How does the time needed change when the tree has more nodes?
Scenario Under Consideration
Analyze the time complexity of the following code snippet.
int height(Node* root) {
if (root == nullptr) return 0;
int leftHeight = height(root->left);
int rightHeight = height(root->right);
return 1 + (leftHeight > rightHeight ? leftHeight : rightHeight);
}
This code finds the height of a binary tree by checking the height of left and right subtrees recursively.
Identify Repeating Operations
Identify the loops, recursion, array traversals that repeat.
- Primary operation: Recursive calls visiting each node once.
- How many times: Once per node in the tree.
How Execution Grows With Input
Each node is visited once, so the time grows directly with the number of nodes.

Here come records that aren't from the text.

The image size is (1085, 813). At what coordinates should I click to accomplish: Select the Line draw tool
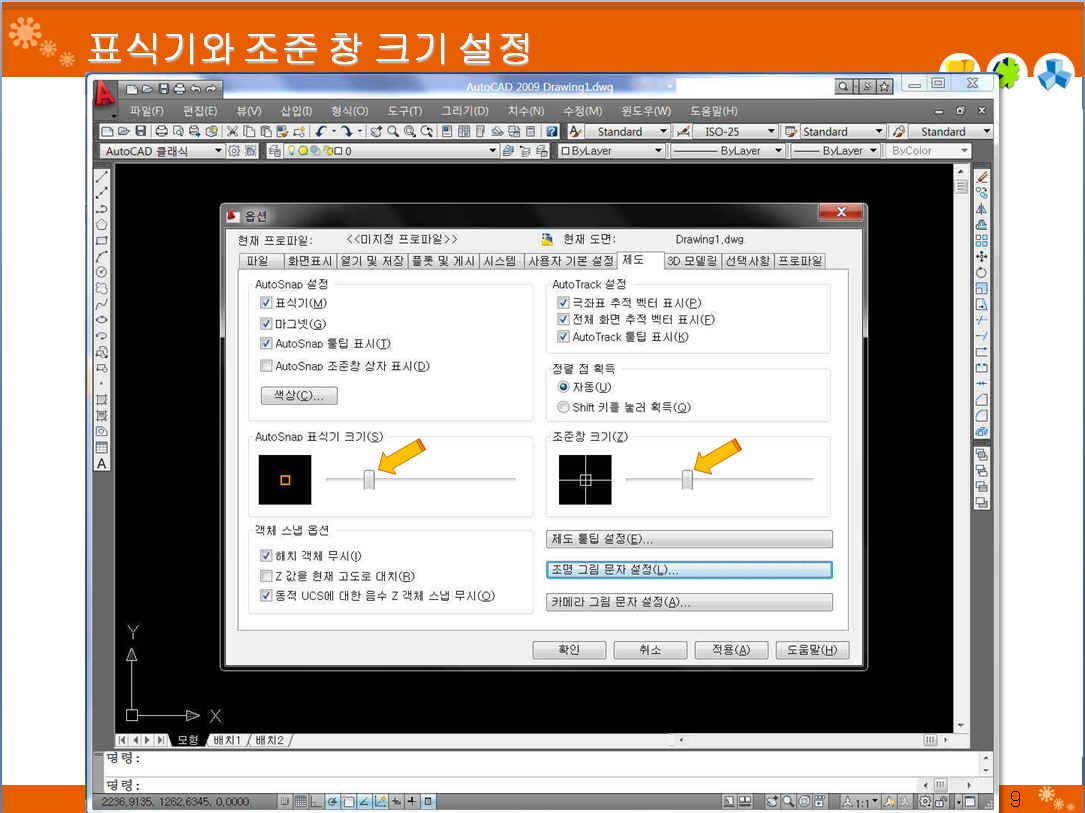click(102, 178)
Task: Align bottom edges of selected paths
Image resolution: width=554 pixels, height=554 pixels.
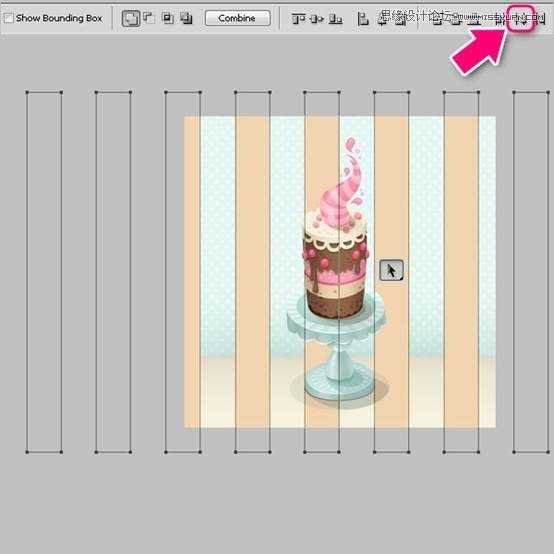Action: coord(335,18)

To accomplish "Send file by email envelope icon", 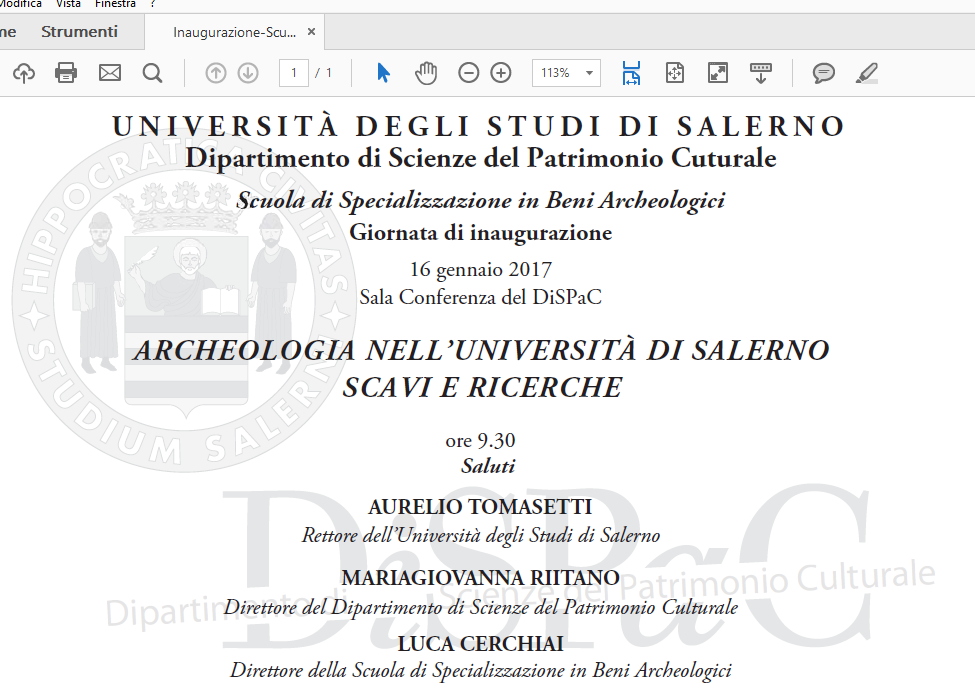I will tap(109, 73).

| Input Size (n) | Approx. Operations |
|---|---|
| 10 | About 10 visits |
| 100 | About 100 visits |
| 1000 | About 1000 visits |
Pattern observation: The time grows linearly as the tree size increases.
Final Time Complexity
Time Complexity: O(n)
This means the time to find the height grows in direct proportion to the number of nodes in the tree.
Common Mistake
[X] Wrong: "The height calculation only depends on the longest path, so it should be faster than visiting all nodes."
[OK] Correct: To find the longest path, the function must check every node to be sure no taller path exists, so it visits all nodes.
Interview Connect
Understanding this helps you explain how recursive tree algorithms work and why visiting all nodes is often necessary.
Self-Check
"What if the tree was a balanced binary tree? How would the time complexity change?"